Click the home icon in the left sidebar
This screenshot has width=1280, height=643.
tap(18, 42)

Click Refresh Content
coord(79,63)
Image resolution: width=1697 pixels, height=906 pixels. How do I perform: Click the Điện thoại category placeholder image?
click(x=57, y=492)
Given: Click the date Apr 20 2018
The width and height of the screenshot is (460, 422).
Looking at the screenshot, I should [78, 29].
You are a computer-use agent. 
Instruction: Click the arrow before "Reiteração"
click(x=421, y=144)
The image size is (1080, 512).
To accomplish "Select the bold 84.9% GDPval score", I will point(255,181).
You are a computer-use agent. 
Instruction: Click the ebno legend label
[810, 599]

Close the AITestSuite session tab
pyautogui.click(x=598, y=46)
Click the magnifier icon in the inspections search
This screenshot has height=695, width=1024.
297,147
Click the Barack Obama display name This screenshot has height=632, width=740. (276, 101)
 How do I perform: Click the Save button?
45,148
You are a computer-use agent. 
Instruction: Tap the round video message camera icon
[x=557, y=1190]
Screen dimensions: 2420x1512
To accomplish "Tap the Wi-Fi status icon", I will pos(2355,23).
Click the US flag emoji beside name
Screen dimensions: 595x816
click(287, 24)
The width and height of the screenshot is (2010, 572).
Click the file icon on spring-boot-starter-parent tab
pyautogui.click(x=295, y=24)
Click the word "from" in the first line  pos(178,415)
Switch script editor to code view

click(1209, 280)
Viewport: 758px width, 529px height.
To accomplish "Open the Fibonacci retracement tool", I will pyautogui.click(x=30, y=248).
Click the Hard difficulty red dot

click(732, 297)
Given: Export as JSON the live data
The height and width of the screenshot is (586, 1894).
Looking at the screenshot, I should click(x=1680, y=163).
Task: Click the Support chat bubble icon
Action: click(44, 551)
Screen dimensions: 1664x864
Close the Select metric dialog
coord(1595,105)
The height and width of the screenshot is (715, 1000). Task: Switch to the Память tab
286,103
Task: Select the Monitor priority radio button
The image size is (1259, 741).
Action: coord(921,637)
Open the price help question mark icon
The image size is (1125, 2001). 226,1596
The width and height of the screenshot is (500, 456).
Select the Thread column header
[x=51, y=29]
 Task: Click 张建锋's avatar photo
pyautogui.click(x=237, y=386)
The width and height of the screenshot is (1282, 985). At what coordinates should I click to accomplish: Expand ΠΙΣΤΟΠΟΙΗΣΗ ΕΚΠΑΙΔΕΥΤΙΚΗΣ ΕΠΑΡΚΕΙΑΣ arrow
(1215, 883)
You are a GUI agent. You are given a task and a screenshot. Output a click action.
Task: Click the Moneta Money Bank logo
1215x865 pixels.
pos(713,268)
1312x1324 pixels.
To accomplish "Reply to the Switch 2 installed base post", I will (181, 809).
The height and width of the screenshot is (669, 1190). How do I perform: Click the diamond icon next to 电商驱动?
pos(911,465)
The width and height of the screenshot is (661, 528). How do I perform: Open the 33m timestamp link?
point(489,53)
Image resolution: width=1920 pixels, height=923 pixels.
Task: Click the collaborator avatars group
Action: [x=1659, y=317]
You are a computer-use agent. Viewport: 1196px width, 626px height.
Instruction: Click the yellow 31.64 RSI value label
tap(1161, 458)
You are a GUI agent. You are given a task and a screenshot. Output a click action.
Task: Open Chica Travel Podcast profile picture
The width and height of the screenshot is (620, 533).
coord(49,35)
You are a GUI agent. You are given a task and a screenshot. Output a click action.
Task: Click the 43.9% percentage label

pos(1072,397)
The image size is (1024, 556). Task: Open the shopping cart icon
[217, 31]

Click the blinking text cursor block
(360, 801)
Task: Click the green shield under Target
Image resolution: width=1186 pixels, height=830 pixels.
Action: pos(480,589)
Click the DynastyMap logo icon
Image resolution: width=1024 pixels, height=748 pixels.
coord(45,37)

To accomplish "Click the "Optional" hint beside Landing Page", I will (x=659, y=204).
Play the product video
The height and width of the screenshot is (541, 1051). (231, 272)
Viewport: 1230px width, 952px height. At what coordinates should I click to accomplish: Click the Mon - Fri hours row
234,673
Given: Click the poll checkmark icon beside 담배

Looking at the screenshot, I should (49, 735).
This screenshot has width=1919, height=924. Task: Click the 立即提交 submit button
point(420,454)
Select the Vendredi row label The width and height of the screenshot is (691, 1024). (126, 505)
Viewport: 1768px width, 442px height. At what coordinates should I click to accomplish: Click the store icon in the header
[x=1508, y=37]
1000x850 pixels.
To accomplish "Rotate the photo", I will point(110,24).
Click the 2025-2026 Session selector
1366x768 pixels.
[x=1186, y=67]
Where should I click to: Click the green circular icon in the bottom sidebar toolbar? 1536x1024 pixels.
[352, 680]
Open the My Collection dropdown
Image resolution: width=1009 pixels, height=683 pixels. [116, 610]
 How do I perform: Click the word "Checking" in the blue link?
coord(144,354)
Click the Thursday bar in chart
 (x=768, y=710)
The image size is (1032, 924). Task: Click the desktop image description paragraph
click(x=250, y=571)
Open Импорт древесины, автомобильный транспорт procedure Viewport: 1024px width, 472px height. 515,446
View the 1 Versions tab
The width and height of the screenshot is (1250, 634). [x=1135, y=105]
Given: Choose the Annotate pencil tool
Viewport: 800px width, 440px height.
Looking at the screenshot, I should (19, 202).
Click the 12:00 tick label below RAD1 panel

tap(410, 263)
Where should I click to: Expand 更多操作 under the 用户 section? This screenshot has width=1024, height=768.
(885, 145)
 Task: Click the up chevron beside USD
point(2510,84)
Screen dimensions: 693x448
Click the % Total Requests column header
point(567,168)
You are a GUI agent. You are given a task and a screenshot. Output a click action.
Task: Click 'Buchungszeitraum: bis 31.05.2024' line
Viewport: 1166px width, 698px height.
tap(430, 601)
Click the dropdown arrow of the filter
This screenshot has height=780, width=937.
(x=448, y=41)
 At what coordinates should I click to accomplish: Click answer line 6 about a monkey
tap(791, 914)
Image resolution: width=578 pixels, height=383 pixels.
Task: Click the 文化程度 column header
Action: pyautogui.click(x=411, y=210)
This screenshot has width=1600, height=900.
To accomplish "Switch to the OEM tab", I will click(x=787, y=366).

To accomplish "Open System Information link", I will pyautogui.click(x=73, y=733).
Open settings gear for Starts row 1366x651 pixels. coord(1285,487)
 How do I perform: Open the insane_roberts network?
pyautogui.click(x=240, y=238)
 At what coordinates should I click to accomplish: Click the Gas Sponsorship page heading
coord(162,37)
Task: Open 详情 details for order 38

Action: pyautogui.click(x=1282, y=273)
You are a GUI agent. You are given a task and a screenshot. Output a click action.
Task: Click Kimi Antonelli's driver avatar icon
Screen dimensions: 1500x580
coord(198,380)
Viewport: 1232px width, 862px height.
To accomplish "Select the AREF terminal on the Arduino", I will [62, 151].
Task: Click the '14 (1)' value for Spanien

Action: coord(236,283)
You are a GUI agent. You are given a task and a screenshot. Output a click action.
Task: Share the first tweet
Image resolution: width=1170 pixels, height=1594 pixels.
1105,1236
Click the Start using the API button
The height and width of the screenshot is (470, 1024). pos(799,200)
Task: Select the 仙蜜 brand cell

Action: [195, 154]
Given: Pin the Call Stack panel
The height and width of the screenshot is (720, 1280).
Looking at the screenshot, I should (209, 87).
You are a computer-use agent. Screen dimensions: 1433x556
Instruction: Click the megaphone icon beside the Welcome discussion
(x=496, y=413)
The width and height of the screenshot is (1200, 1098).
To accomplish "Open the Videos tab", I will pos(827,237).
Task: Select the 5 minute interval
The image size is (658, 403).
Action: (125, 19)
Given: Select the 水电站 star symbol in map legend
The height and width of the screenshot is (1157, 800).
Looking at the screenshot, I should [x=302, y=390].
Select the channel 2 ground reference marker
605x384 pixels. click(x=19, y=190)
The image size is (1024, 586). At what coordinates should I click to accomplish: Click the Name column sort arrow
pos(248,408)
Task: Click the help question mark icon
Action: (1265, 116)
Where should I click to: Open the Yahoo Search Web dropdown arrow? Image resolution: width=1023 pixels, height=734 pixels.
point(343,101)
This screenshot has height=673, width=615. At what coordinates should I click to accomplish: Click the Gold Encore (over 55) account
┄┄┄┄┄┄┄┄┄┄┄┄┄┄┄┄┄┄┄┄
Your instructions -
Every line of the listing above that includes "logo" should be copied out.

Result -
Task: Click the Moneta Money Bank logo
Click the DynastyMap logo icon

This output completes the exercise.